Se você se interessa verdadeiramente por um assunto, o blog é a melhor maneira para você encontrar interlocutores, e isso pode aumentar muito o capital social de uma pessoa.

3) Você comenta que o mercado de internet no Brasil tem caráter mais reativo. Espera algo fazer sucesso lá fora para depois implantar aqui – vide blogs, videocasts, wiki. Pesam para essa característica do mercado a falta da “figura do investidor de capital de risco” e o fato do bolo publicitário para a internet ser pequeno, ou esses dois aspectos não são causas, mas conseqüências do mercado de internet brasileiro ser mais reativo do que ativo?
Acho que muita gente está vendo a internet como um caminho para se ficar milionário. O YouTube foi comprado pelo Google por US$ 1,65 bilhão, a News Corp pagou US$ 680 milhões pelo MySpace. Mas ninguém sabe ao certo como reaver esses investimentos.
O projeto que tem mais perspectiva de dar certo na Web é aquele que efetivamente transfere poder para as pessoas. O Craigslist é uma alternativa gratuita e eficiente aos classificados pagos.
O Prosper.com (link em inglês) oferece empréstimos P2P com juros infinitamente mais competitivos que os dos cartões de crédito. A Amazon chegou onde está justamente por permitir que as pessoas falem umas com as outras o que pensam dos produtos. Quem estiver disposto a correr esse risco, sairá na frente.

4) Você comenta que saber ler e escrever são condições básicas para aproveitar a comunicação em rede. Neste sentido, como você vê o projeto do laptop de US$ 100?
Antes do boom da internet comercial, em meados dos anos 1990, os profissionais que mediam o interesse dos consumidores não botavam fé na web. Nada em suas pesquisas indicava que um número significativo de pessoas trocaria o controle remoto e o sofá na frente da TV pelo desconforto da cadeira, do teclado e do monitor como forma de entretenimento.
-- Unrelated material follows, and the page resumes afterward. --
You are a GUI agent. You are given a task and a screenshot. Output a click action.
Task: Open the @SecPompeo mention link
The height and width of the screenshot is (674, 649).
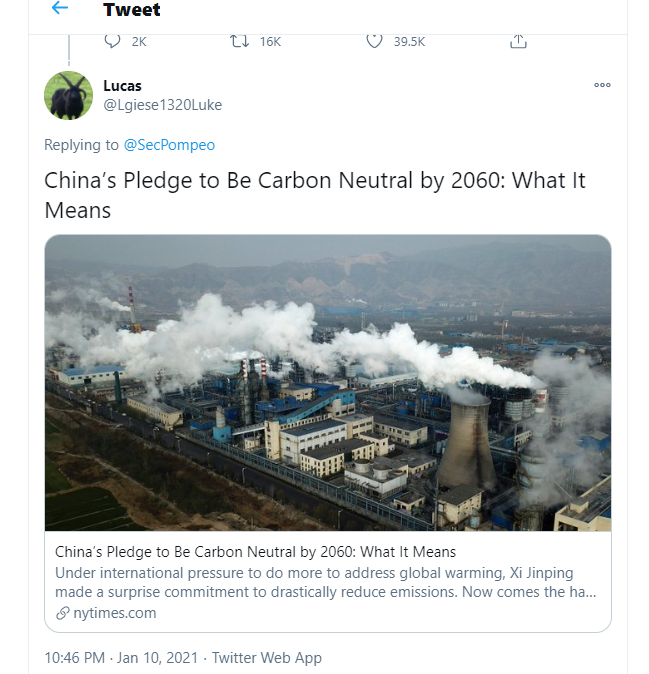(x=169, y=145)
Meu amigo André Passamani me contou que viu crianças de rua pedindo aos clientes que saiam de uma lanchonete do Mac Donalds, não esmolas, mas a nota fiscal da compra para elas poderem acessar a internet.
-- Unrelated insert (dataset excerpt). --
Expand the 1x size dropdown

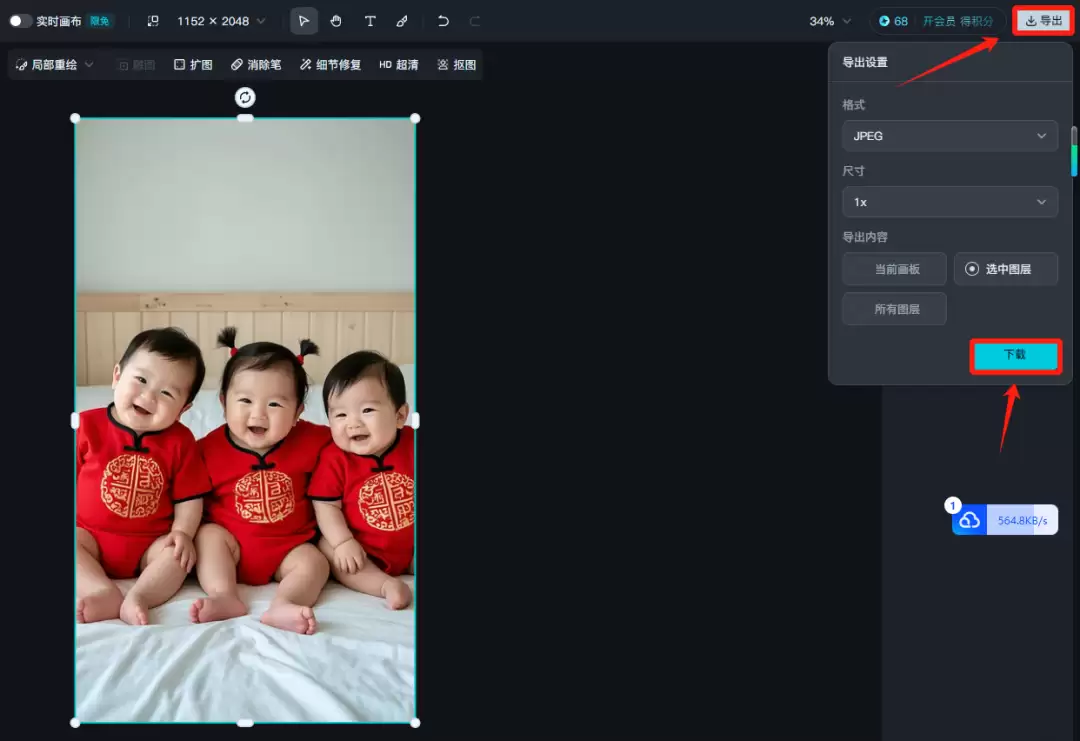click(x=949, y=202)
Tenho um amigo que se referiu ao SoulSeek, um site de troca de arquivos de música, como uma ferramenta de conhecimento pela qual ele explora coisas – peças de arte, palestras, livros em audio – que de outra forma ele dificilmente teria acesso. Eu acredito que o projeto do laptop de US$ 100, se implantado, terá um impacto muito mais profundo que teremos condições de perceber no curto prazo.

A internet dando poder às pessoas
5) Em todo o livro você escreve sobre mídia social a partir das limitações e necessidades do mercado e do usuário de internet no Brasil. Em relação às mídias sociais e colaborativas, de forma resumida, o que funciona lá fora e que não dá certo aqui? E por quê?
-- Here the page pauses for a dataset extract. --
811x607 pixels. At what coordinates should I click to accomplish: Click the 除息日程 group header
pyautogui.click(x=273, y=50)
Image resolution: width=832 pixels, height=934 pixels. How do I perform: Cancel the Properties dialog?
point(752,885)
O brasileiro dá muito valor ao relacionamento. Coisas que sejam objetivas e impessoais talvez interessem menos do que ferramentas que estimulem os participantes a criar e cultivar vínculos. Por exemplo, o projeto Viva São Paulo está no ar desde 2004 e nesse período, internautas de todas as idades publicaram espontaneamente mais de seis mil relatos biográficos relacionados à vida na cidade de São Paulo.
E eles fazem isso não para se sentirem importantes, mas para lembrar coletivamente. Um fragmento de memória repercute no grupo de participantes e elas vão recuperando partes de suas histórias que ficaram perdidas no tempo. Um dos elementos fundamentais desse site é o espaço de comentários. É lá que as pessoas se relacionam.

6) E após a publicação desse livro, o que você espera do uso da internet no Brasil?
Espero que o livro ajude a radicalizar a experimentação em torno das ferramentas sociais e colaborativas. Existe um grande mercado de trabalho a ser desenvolvido, que envolve a formação de profissionais para criar, implementar e dar manutenção a esses ambientes.
Apesar da reserva de mercado nos anos 1980, que limitou bastante o nosso desenvolvimento tecnológico, temos índices muito altos de utilização da internet. O Brasil pode ser um espaço de encubação de projetos desse tipo.